Géolocalisation policière : une demande de la CNIL reniée par Christine Taubira

La ministre de la justice, Christine Taubira s’est montrée insensible envers la CNIL au sujet d’une réforme que cette dernière souhaiterait apporter aux lois relatives à la géolocalisation policière, une mesure qui vise à mieux respecter la vie privée et les libertés individuelles des personnes surveillées.

Projet de loi sur la géolocalisation judiciaire : Christine Taubira impuissante devant l’application d’un nouveau dispositif

L’Assemblée a fraîchement apporté des modifications au projet de loi portant sur la géolocalisation policière. Parmi elles, on retrouve un dispositif spécialement conçu pour surveiller cnil-geolocalisationde plus près des personnes ou leurs complices présumées coupables d’un délit passible d’un emprisonnement de 3 ans.

Il s’agit donc d’une mesure qui favorise le recours à ce moyen de surveillance, pourtant, le Sénat avait décidé de l’appliquer uniquement aux individus ou à leurs complices prétendus coupables d’une infraction passible de 5 ans d’emprisonnement. En conséquence, le nouveau règlement choisi par l’Assemblée implique un nombre considérable d’infractions pénales.

Pour sa part, la ministre de la justice Christine Taubira a réfuté l’adoption de ce nouveau texte. Cette initiative semble toutefois plutôt vaine et elle lui a valu les critiques du président  de la commission des lois. Selon ce dernier, le recours à ce nouveau dispositif de géolocalisation judiciaire s’avère moins embarrassant que le recours aux mises sur écoute des individus.

Un assouplissement du projet de loi de la géolocalisation policière approuvé par Christine Taubira, mais insuffisant pour la CNIL

Cependant, la ministre de la justice française a contribué à l’adoption d’un autre règlement visant à assouplir le contrôle judiciaire de la géolocalisation. En effet, l’intervention dans une affaire d’un juge indépendant 15 jours après l’autorisation émise par le procureur de la République a été décidée.

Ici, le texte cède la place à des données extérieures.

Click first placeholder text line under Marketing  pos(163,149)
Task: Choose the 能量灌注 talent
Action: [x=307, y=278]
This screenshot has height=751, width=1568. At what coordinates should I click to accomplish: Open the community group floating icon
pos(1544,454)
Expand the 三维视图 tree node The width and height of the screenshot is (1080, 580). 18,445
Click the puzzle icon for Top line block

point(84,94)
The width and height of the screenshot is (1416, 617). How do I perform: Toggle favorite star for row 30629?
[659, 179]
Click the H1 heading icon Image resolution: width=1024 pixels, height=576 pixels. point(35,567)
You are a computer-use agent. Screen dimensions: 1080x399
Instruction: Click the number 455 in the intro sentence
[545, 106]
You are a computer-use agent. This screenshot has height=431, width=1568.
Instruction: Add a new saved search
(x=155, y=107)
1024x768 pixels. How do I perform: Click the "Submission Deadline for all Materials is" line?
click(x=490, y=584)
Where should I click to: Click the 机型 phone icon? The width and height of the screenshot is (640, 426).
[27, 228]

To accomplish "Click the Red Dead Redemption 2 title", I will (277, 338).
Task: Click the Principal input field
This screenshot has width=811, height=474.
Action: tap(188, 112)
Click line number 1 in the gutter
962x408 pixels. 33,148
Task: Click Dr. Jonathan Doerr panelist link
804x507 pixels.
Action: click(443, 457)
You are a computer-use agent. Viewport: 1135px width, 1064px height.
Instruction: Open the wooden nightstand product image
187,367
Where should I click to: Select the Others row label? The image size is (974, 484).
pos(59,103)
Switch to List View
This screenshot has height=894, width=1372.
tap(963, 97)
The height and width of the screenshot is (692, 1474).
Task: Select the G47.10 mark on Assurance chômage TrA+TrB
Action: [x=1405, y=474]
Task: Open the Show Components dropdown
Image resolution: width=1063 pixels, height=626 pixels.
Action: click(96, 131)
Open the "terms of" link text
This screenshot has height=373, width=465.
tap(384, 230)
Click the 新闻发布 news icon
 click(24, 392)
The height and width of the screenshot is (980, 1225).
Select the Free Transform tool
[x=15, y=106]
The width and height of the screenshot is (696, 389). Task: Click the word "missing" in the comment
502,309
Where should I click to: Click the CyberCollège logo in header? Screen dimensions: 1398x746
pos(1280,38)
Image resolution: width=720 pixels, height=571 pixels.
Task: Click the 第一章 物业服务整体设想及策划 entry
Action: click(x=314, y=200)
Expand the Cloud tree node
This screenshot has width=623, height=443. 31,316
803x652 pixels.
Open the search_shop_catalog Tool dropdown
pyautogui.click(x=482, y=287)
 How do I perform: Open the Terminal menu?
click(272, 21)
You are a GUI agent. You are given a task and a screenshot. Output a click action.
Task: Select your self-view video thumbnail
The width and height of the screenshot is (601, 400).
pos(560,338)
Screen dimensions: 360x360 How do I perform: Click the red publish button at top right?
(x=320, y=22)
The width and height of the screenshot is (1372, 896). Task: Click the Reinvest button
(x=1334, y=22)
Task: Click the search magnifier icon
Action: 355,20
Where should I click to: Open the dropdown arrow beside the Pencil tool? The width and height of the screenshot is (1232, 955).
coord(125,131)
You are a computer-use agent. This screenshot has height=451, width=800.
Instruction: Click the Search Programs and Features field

Une décision alors insatisfaisante pour la Commission nationale de l’informatique et des libertés, souhaitant réduire cette période à 8 jours afin de mieux respecter la vie privée des personnes suspectées. Une requête que Christina Taubira a complètement ignorée, dans la mesure où selon cette dernière, réduire cette période fixée ne ferait que réduire l’efficacité des enquêtes de flagrance.